Abagnale's criminal history was made popular by the 2002 movie "Catch Me If You Can" by Steven Spielberg, who bought the rights to Abagnale's best-selling autobiography, but waited 20 years to see how his life evolved before scripting the movie.

"It's a burden you live with all your life," Abagnale said Thursday during a session of the Homeland Security Innovation Conference in North Charleston.

A well-traveled public speaker and security consultant who was portrayed in the film by Leonardo DiCaprio, Abagnale detailed the mischief he got into as a young adult, which was his means of coping with his parents' divorce.

Abagnale's criminal history had an unremarkable start at age 16 when he realized he could earn a higher wage

with a fake identification that portrayed him as 10 years older.

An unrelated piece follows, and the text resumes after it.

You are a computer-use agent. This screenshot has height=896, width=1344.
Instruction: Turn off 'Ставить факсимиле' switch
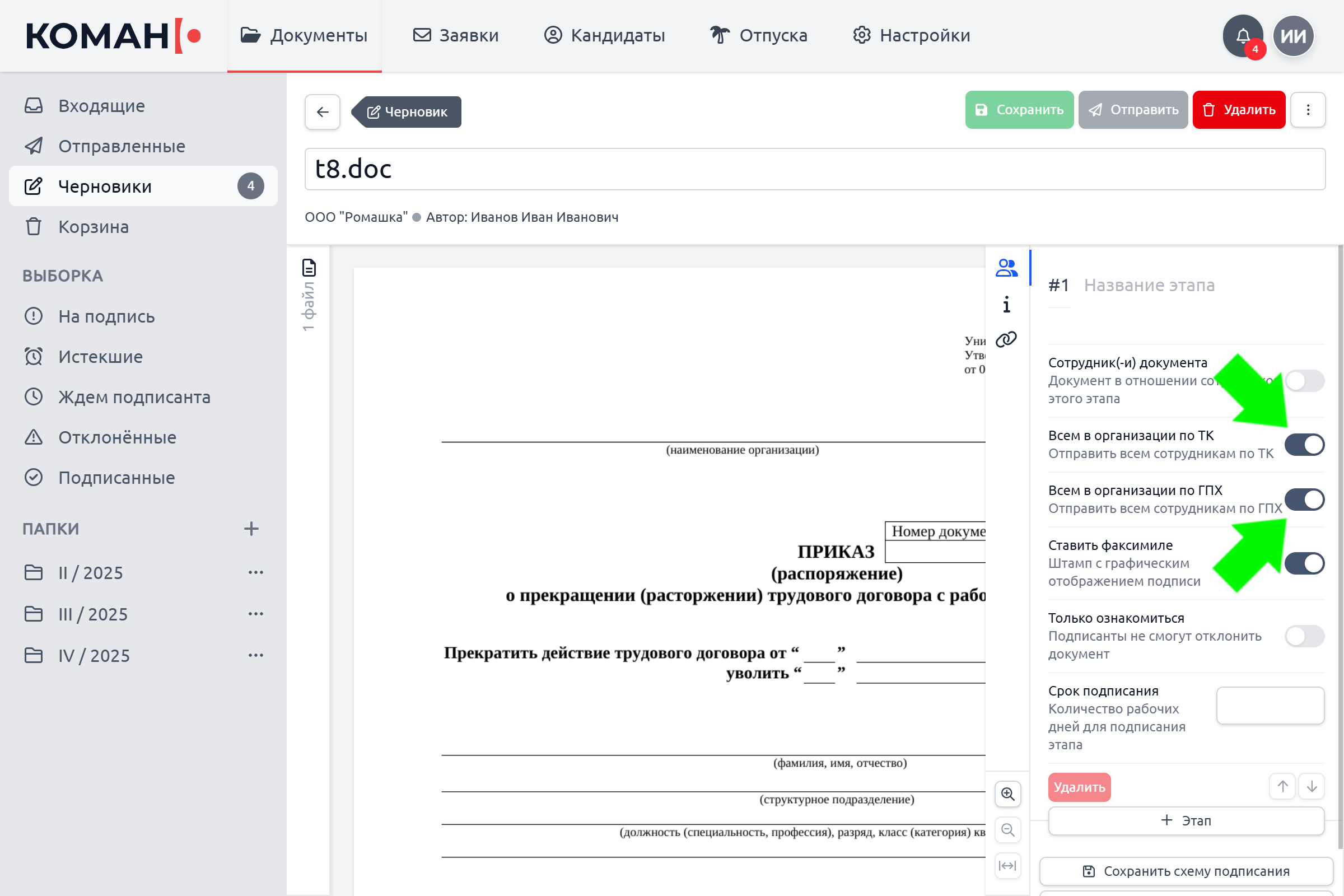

"People gave me more money and more hours," he said, "but it was still difficult to make ends meet."

Then he started writing bad checks.

When he exhausted the circuit of Manhattan banks, he realized posing as an airline pilot would give him the opportunity to cash checks in an endless number of banks around the world.

All it took was an airline badge, an unwavering sense of confidence and a knack for picking up on the industry's cultural habits to help him fit in. He later used the same tactics to fake proficiency as a doctor and an attorney.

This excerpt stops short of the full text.